→ **Task goal**: Can you copy each of the records below line for line, leaving the pictures out?

Word and element location data:
····················

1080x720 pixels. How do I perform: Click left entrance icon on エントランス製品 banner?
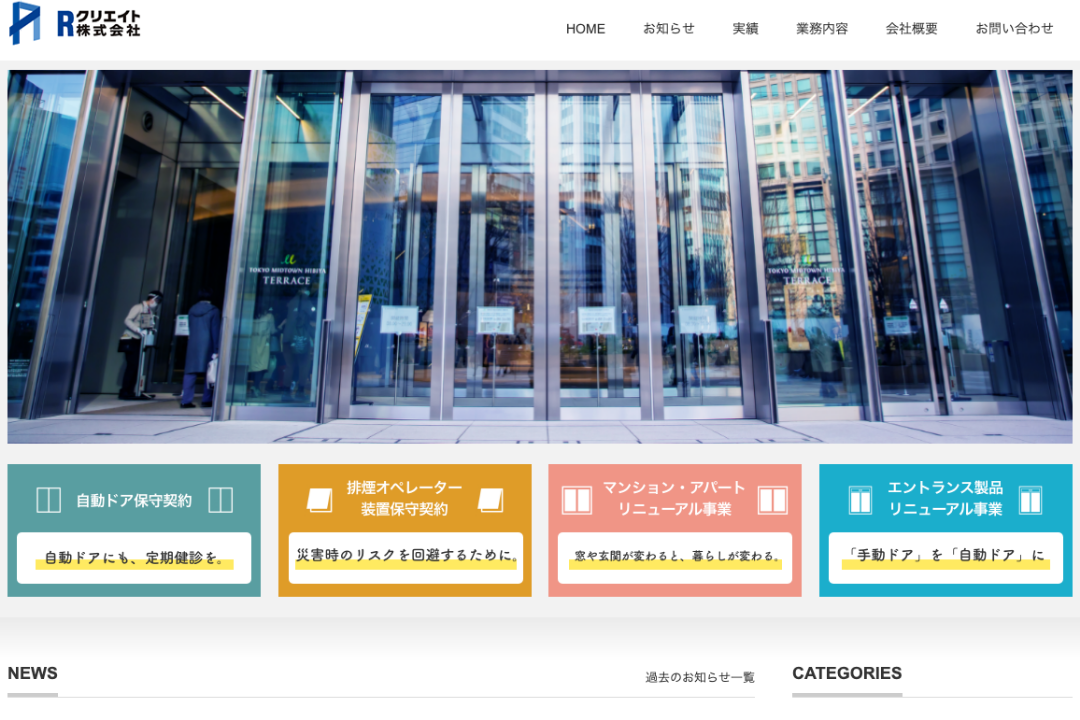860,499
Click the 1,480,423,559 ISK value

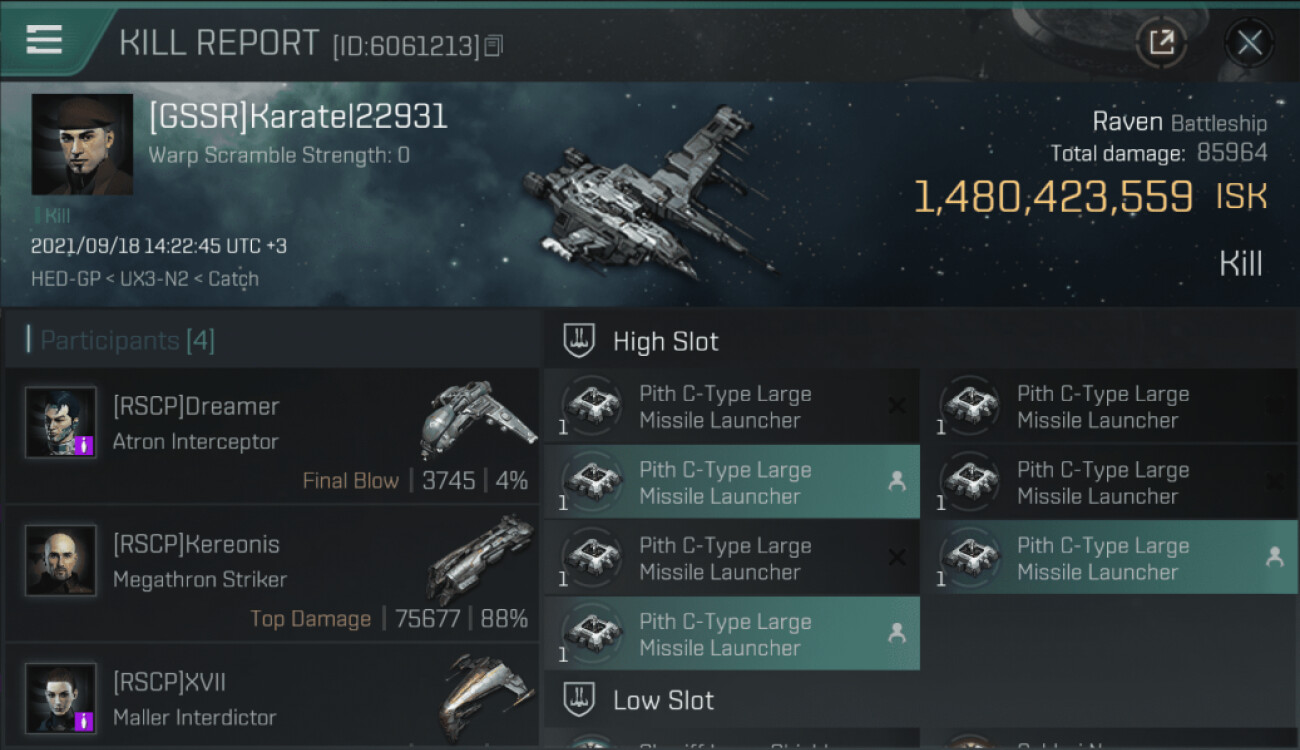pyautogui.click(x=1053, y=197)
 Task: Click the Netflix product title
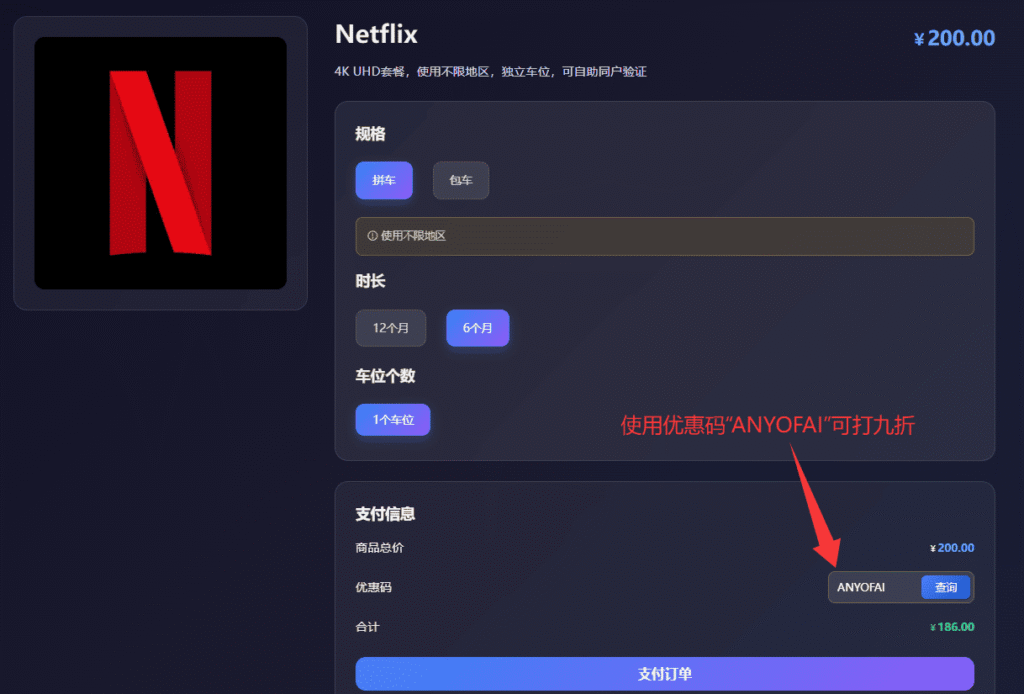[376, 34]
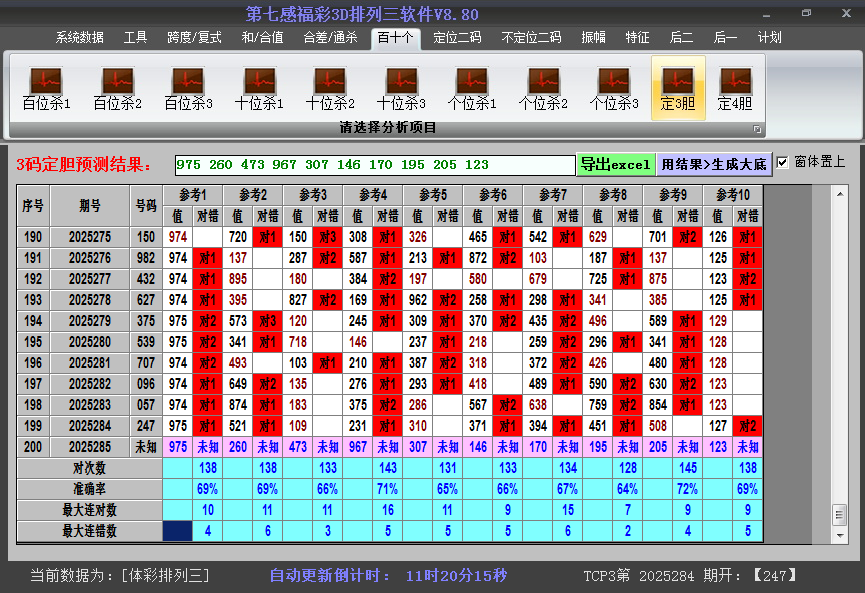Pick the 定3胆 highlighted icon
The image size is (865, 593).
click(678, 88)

····················

→ **Complete answer**:
1080x720 pixels. How do I perform: Click left entrance icon on エントランス製品 banner?
860,499
Click the 1,480,423,559 ISK value

pyautogui.click(x=1053, y=197)
 Task: Click the Netflix product title
[376, 34]
Pick the 定3胆 highlighted icon
The image size is (865, 593).
click(678, 88)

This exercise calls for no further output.